Daí a dúvida que foi dar no STF: a quem aproveita a sentença judicial que, a pedido de uma associação, reconhece direito da categoria? Em pauta, a norma do art. 5º, XXI da Constituição: "as entidades associativas, quando expressamente autorizadas, têm legitimidade para representar seus filiados judicial ou extrajudicialmente". Os ministros divergiram sobre o assunto. E acabou vingando a solução restritiva. Foi como se o STF baixasse "uma lei geral" dizendo que os direitos reconhecidos em ação movida por associação só valem para os associados que, por terem assinado individualmente uma autorização, estavam envolvidos desde o início. Os demais associados, apesar da situação objetiva idêntica, estão fora.

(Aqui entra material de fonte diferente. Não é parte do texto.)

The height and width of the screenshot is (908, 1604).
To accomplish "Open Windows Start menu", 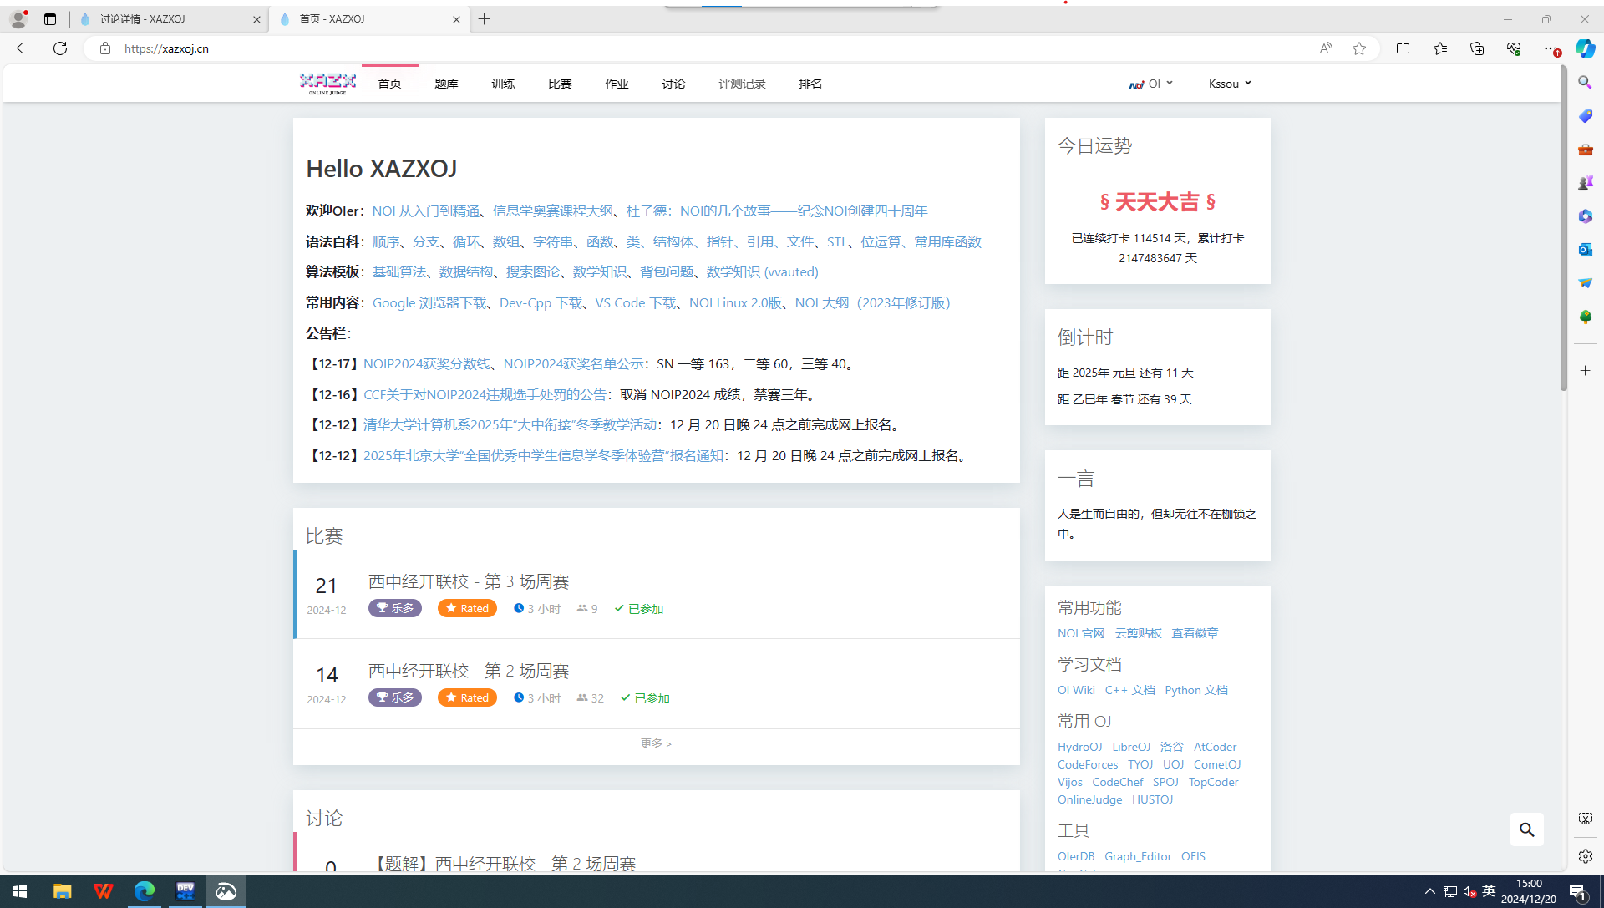I will click(20, 891).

Interpretando o que é a tal "autorização expressa" de que fala o art. 5º, XXI, o STF disse, portanto, que se trata de uma autorização não só expressa, como também individual e específica. Assim, o critério para fruir algum direito reconhecido judicialmente passa a ser este: ter ou não dado uma autorização individual e específica. De onde veio essa interpretação?

O voto condutor da maioria, do min. Marco Aurélio, usou  dois argumentos principais. O primeiro é que o caso seria de "substituição processual" e ela seria inviável com mera autorização genérica de representação em estatuto social. O segundo é que o título executivo judicial não poderia ser "alterado" em desfavor da entidade pública condenada, para incluir como credor um associado que não constara de início.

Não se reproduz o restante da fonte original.